Welcome back to the 2025-26 school year!
It’s been a bit since I’ve been able to email you. Right after the big ISTE+ASCD Conference in June/July, I sent an update about some big Google AI news (and concerns I had about it).
Since then, I spent the first two weeks of August traveling to Texas, Virginia, North Dakota (virtually), California, and Indiana providing back to school professional development.
Now, I’m back in the classroom! In a special arrangement with our local school district, I’m teaching one in-person Spanish class — from 8:15 to 9:01am every day.
After some scrambling to catch up with my inbox and some projects, I’m back in a position to start sending AI for Admins. I’m hoping you’re happy to see me back in your inbox! 🙂
Today, we’re going to take a look at a big question I hear a lot …
How can AI actually help me to be more efficient?
By the way, I’d LOVE your answers to that question. Please share how you use it and what works for you in the poll below … or feel free to just hit reply and tell me! I’ll share responses in a future newsletter.
PS: I’m doing a fun webinar on Thursday with Figma for Education … and I’m going to be wearing a spacesuit! It’s called “Matt on the Moon” and it’ll show FigJam’s collaborative features. Learn more about it and register here!

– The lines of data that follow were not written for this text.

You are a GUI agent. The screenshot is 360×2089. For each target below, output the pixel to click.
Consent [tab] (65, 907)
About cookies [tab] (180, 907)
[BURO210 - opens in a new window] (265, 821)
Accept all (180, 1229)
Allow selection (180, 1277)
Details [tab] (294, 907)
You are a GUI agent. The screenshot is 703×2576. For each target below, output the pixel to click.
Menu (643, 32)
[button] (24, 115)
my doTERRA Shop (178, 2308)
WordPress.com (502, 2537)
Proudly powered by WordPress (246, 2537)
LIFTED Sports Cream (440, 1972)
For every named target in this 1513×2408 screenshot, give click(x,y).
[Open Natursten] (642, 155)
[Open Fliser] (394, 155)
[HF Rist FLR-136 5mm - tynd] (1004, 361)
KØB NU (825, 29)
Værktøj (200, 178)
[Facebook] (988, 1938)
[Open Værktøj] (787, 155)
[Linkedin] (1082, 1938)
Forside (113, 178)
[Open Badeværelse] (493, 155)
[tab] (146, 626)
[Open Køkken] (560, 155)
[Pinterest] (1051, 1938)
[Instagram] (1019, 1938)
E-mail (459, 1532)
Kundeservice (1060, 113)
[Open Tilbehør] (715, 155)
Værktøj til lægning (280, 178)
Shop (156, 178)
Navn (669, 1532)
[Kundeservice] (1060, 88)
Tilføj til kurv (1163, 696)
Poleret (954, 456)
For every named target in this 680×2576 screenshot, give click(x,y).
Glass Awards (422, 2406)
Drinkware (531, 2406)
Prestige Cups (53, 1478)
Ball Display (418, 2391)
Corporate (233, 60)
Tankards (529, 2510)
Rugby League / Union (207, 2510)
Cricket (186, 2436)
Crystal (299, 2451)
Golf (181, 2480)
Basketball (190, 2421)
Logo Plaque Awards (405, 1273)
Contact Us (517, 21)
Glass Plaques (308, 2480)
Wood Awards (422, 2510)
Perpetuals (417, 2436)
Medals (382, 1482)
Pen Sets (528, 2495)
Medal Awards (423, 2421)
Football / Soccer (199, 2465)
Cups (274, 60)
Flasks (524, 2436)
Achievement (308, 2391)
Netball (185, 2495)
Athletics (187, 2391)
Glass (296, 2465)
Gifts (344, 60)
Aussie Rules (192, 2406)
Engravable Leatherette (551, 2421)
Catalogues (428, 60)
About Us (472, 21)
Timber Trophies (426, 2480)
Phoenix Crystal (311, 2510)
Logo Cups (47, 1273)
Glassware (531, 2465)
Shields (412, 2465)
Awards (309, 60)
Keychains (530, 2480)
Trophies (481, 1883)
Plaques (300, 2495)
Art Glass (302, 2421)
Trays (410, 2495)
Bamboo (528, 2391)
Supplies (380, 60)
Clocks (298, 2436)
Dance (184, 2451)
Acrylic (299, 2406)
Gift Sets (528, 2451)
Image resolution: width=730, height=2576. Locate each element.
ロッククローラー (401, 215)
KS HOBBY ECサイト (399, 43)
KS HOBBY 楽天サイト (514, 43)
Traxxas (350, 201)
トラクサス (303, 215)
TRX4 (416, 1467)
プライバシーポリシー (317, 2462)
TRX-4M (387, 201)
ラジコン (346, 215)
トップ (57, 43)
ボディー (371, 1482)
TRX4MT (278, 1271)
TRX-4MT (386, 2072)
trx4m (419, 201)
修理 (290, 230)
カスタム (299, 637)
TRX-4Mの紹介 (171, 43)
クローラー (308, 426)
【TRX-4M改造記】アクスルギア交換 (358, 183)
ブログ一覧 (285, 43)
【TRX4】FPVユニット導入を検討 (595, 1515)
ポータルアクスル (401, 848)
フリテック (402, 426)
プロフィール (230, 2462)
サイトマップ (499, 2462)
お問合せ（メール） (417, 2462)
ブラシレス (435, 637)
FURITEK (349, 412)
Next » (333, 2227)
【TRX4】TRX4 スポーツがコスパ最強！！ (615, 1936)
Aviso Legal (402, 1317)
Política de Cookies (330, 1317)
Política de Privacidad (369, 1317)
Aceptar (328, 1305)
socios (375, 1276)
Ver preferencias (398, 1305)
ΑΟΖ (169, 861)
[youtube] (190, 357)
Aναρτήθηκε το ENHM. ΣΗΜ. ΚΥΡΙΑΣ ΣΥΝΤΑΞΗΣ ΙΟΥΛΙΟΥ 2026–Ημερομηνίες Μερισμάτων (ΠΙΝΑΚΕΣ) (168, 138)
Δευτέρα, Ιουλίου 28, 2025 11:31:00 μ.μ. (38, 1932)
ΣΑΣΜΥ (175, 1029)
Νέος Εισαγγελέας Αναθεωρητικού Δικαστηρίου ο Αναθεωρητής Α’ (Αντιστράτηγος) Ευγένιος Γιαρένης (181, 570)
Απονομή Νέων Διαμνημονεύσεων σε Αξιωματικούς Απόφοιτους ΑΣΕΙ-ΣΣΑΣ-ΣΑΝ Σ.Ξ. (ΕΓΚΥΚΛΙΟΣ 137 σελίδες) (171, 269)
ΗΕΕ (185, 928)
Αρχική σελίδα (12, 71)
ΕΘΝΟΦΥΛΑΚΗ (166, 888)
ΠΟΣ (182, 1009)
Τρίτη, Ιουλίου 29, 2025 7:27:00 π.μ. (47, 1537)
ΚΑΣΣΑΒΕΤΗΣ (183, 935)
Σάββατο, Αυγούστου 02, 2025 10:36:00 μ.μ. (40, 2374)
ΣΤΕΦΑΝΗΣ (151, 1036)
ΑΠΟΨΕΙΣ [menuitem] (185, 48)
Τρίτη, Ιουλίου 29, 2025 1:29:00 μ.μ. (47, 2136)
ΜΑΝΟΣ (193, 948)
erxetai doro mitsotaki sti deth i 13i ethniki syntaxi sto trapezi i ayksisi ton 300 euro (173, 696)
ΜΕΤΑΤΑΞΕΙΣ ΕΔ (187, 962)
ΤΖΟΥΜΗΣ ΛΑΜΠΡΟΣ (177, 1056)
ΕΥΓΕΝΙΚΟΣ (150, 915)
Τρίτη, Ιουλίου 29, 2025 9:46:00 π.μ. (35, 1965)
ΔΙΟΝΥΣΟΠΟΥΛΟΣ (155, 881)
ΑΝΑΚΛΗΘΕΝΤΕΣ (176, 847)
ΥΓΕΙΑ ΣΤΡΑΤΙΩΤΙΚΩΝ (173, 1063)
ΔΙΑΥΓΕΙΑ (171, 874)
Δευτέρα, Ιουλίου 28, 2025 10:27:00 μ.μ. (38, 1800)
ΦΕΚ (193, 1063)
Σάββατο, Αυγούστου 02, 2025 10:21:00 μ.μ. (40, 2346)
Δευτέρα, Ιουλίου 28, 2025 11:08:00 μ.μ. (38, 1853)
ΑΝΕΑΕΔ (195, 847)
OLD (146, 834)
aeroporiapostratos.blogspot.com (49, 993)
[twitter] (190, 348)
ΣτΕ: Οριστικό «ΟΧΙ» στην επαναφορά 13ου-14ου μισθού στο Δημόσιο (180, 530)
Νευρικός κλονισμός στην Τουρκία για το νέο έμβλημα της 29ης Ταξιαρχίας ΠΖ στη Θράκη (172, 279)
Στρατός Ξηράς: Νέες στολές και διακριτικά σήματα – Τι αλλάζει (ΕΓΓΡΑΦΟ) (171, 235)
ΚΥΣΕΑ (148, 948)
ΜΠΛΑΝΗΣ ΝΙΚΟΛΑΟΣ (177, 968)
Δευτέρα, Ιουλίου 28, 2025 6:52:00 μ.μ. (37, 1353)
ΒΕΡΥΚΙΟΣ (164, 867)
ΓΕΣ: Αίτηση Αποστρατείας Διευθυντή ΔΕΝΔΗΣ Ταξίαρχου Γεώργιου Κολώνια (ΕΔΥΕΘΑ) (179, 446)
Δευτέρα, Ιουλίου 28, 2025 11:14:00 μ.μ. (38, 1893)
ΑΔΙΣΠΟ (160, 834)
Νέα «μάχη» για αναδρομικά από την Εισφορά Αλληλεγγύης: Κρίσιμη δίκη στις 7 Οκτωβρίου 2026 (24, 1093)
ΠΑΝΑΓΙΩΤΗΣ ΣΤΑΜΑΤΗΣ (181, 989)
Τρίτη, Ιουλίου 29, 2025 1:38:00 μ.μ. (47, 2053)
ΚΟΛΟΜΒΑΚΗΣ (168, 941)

In this week’s newsletter:
🎙️ I’m keynoting the FREE Back to School AI Summit
📚 New AI resources this week
📢 Your voice: aa
🗳 Poll: Your admin AI efficiencies
💼 10 AI efficiency tips for admins
🎙️ I’m keynoting the FREE Back to School AI Summit
If you’re looking for practical strategies and big ideas around AI in education, the Back to School AI Summit is a great free option.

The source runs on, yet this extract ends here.